» **WHAT YOU NEED TO DO**: Find each line in the items below that contains the word "This", treating uppercase and lowercase as different, and copy those lines.

═══

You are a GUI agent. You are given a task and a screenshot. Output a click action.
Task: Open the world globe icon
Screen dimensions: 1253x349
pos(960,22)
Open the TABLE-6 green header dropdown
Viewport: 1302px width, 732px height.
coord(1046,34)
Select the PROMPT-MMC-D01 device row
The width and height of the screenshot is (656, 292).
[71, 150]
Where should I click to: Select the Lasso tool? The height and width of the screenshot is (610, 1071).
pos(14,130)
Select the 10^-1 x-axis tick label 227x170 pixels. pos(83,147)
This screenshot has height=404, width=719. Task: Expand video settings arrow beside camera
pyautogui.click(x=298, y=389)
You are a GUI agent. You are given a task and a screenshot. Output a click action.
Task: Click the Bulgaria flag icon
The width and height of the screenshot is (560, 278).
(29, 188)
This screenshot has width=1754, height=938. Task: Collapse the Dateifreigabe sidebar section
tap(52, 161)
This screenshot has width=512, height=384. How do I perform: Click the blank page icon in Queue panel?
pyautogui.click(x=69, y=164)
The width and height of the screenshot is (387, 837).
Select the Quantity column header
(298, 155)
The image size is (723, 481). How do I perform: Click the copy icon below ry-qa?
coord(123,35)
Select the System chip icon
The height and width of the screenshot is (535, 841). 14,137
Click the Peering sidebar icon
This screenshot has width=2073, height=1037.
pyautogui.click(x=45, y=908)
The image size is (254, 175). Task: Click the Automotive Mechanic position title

═══

» **TASK SOLUTION**:
This screenshot has height=404, width=719. Task: Expand video settings arrow beside camera
This screenshot has width=1754, height=938. Task: Collapse the Dateifreigabe sidebar section
This screenshot has width=512, height=384. How do I perform: Click the blank page icon in Queue panel?
This screenshot has width=2073, height=1037.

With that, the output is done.